Dirección: Joe Wright.
Guion: Seth Lochhead y David Farr.
Música: The Chemical Brothers.
Fotografía: Alwin Küchler.
Reparto: Saoirse Ronan, Eric Bana, Cate Blanchett, Tom Hollander, Jessica Barden, Olivia Williams, Jason Flemyng, Aldo Maland, Martin Wuttke, Vicky Krieps, Michelle Dockery.
Hanna (Saoirse Ronan) es una adolescente que ha sido criada en un lugar remoto de Finlandia por su padre adoptivo Erik Heller (Eric Bana), ex agente de la CIA. Cuando se siente preparada, Heller la autoriza a cumplir su misión.
Hanna (2011) es un curioso film de acción que busca salirse de lo más habitual con muchos elementos extraños que, sin embargo, funcionan.
Por un lado, la protagonista: una adolescente especialmente preparada para el combate con la misión de vengar el asesinato de su madre (Vicky Krieps) cuando era una niña. Hanna ha crecido aislada, sin conocer casi nada del mundo, salvo lo que su padre le leía en una enciclopedia. Ello le da un toque emotivo a la película, especialmente cuando Hanna hace amistad con una niña de su edad (Jessica Barden) y descubre la música y a los hombres. Hay algunas escenas bastante tiernas y con un rasgo poético que, desde mi punto de vista, son lo mejor de la cinta, pues aportan un elemento inesperado a la trama, convirtiéndola en algo mucho más cercano.

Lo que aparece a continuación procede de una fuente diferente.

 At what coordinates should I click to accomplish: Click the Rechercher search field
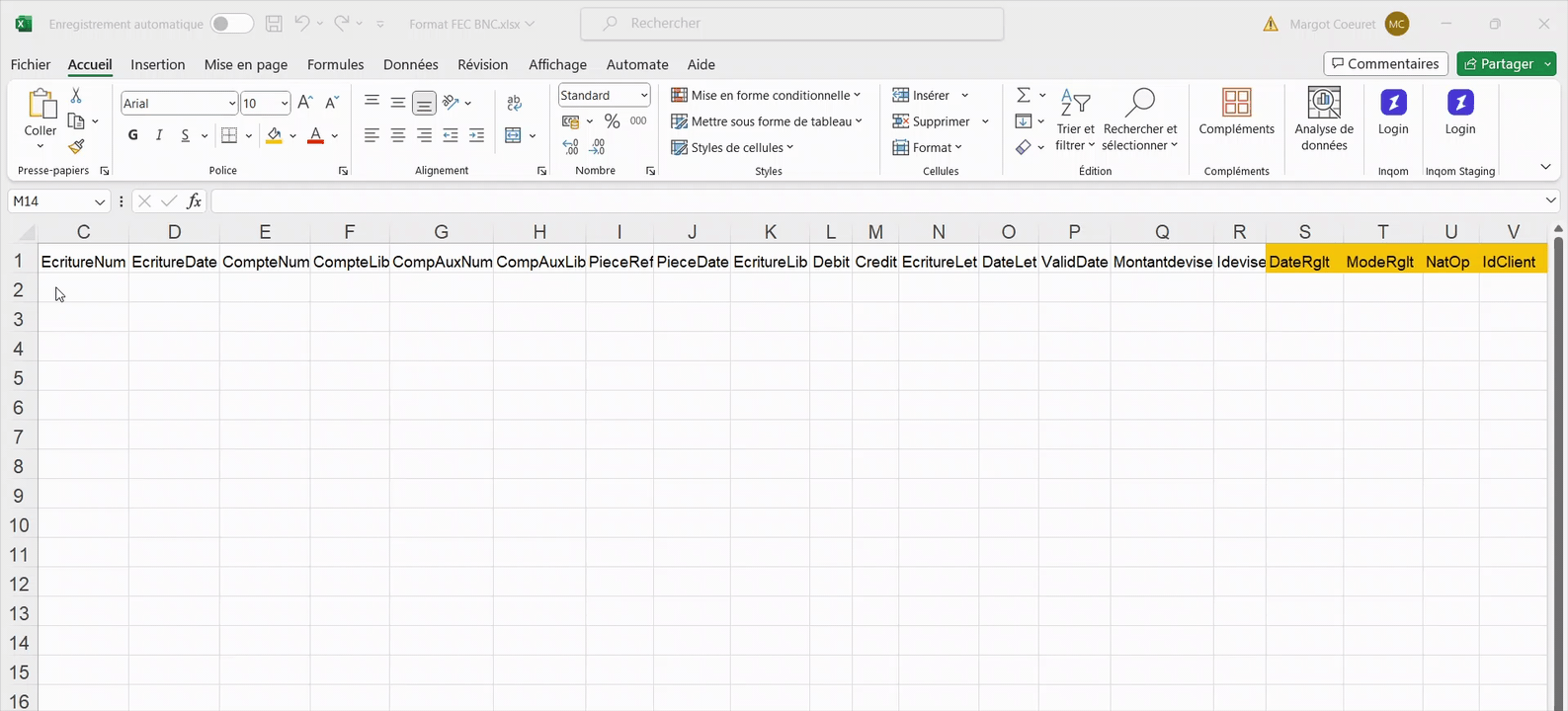tap(791, 24)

La historia aborda el tema de la experimentación genética para crear superhombres, un detalle interesante que, sin embargo, el guión no explota demasiado bien, dejándolo como una mera referencia al origen de la protagonista. Está claro pues que el interés primordial es la acción pura y dura. Y por aquí es por donde flojea la película, pues el argumento al final se queda reducido a lo mínimo y los personajes, especialmente Eric y Marissa Wiegler (Cate Blanchett), la asesina de la madre de Hanna, se quedan en el esqueleto cuando habría sido más interesante haberlos desarrollado más.
La puesta en escena intenta aportar originalidad, con detalles que no se suelen ver mucho en este tipo de películas y que, sin ser nada del otro mundo, aportan un toque personal por parte del director.

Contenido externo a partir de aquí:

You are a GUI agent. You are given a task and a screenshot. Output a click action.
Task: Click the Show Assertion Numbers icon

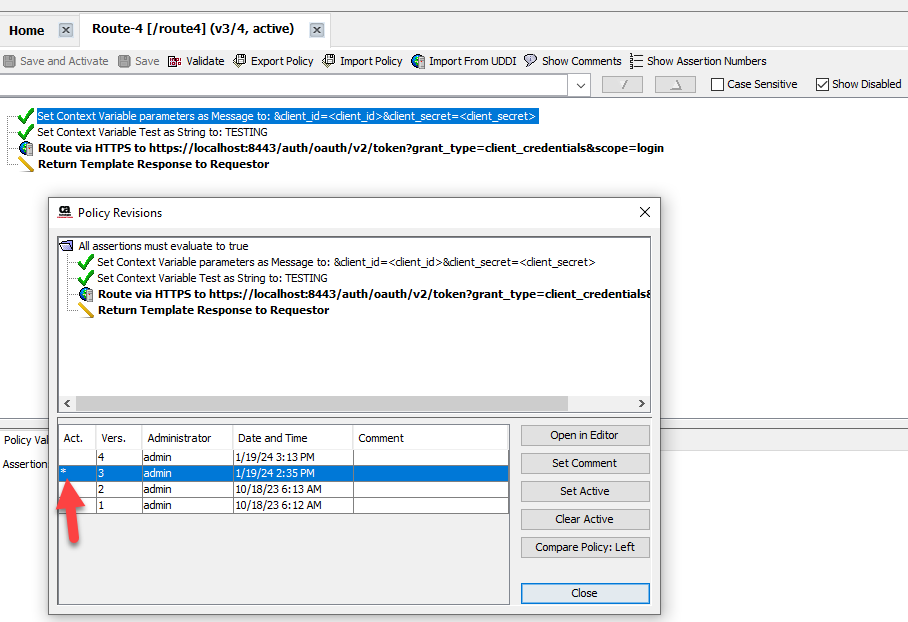637,61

Pero, junto a los momentos más íntimos de Hanna, lo mejor de la historia reside en el excelente trabajo de Saoirse Ronan, con una mezcla perfecta de vulnerabilidad, inocencia y determinación, sorprendentes para su edad, y la siempre eficaz Cate Blanchett, muy sólida como la mala de la historia a pesar de lo esquemático de su papel.
En definitiva, una película que argumentalmente no ofrece nada original pero, en cambio, está salpicada de pequeños momentos que la elevan y humanizan. El resultado es correcto aunque le falta algo más de profundidad y sensibilidad para llegar a cotas más altas.